Marty, check out the link in my 12:38 post. It appears that lying, or just misstating blatantly, to Congress does get prosecuted. Sessions hasn't gotten prosecuted, but then there has hardly been time.

Why hasn't Clinton been prosecuted? I have trouble seeing the Republicans in Congress just giving her a pass, if there was any evidence. (Not sure I'm buying Russell's thesis that they would rather make political hay out of accusations.)

Marty, you have completely blown your credibility in all manners Clinton. That's what you get for crying "wolf" over and over, and failing to deliver the actual wolf.

I'll be kind, and assume that you are deluded. And not in an entertaining way, either.

WRS: if the fire-breathing RW congress couldn't get charges brought, there's nothing there. Get over it.

first, my credibility in all things Clinton is irrelevant. There is, in all of the links, certainty that she lied to Congress. I am also sure that she, nor Sessions, will get charged for it. She never resigned, he may or may not, but every Dem official should give it a rest. They already staked out their position.

He should resign because he staked out his.

I am not in a position to provide the links but he is a weasel. They just don't have the standing to call him on it.

I think they both should be held accountable for it.

fine with me.

my point is that "holding Clinton accountable" has been a (R) talking point, campaign promise, fund-raising slogan, reliable career builder, fast track to increased visibilty and cool committee appointments, and general professional hobby for, like, 25 years.

if there's a case, bring it and get on with it.

IMO there's too much wiggle room to bring a criminal case against sessions. he should go because he's too compromised at this point to lead the DOJ. that's not an advisory position, it's pretty hands-on. it needs somebody who is not obviously partisan and not obviously mendacious.

re: Clinton.

The issue at hand is Jeff Sessions, right?

Marty, as he always does, clearly illustrates russell's point about the Clintons being handy as political capital. Without being able to cry "A CLINTON ONCE DID SOMETHING!" Marty et al would be forced to deal with the bullshit that's oozing out of his own goddamned party. And that would be uncomfortable.

Don't make me come back here.

"The issue at hand is Jeff Sessions, right?"

no my issue is every D politician acting so self righteous while demanding his resignation. I don't think his need to resign is even at issue.

In the spirit of open threadedness, somone told me this week that the reason we built on 180 f-22s is that it loses its stealth capabilities if it gets wet. Permanently.

no my issue is every D politician acting so self righteous while demanding his resignation.

Of course. It has nothing at all to do with the fact that you are unwilling to countenance criticism of your party without jumping up and down about how some Democrat somewhere once did something.

sigh, yes that's the problem. I cant stand those critiques of a guy I don't like, didn't want appointed and would be happy if he would resign.
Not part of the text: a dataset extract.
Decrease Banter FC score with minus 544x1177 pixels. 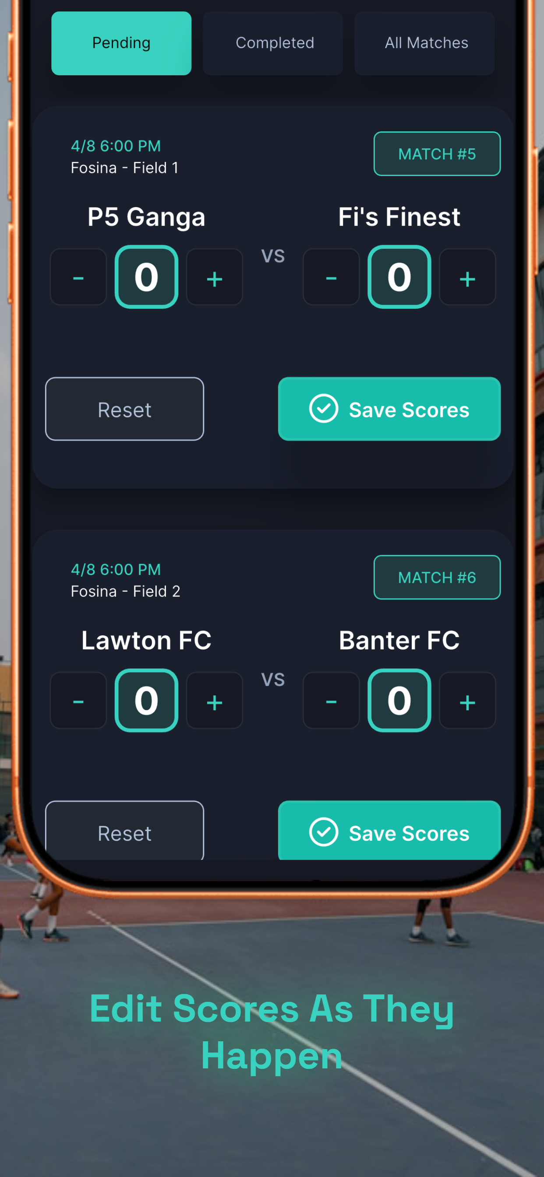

I hate to admit it, because I think Marty's attitudes towards the Clintons is deluded and in fact borderline demented, but he has consistently said since Trump (who he didn't support or vote for) nominated Sessions, that the latter was an appalling pick and he hoped that he would not be confirmed. Fair's fair.

That's "attitude" singular, and really it's his attitude towards Hillary.

trump has now cleared the way for me to finally, after all these decades of strangled freedom, to purchase a coal-burning automobile.

I'm opting for the the high-sulphur bitumunous coal engine.

It's a convertible for ease of littering.

Yes.

Just so you run it on coal from Wyoming. You wouldn't want to get coal from Appalachia -- gotta back stab Trump's supporters there after all. Because unless someone loses (and they're handiest), Trump won't have won. And he's all about winning.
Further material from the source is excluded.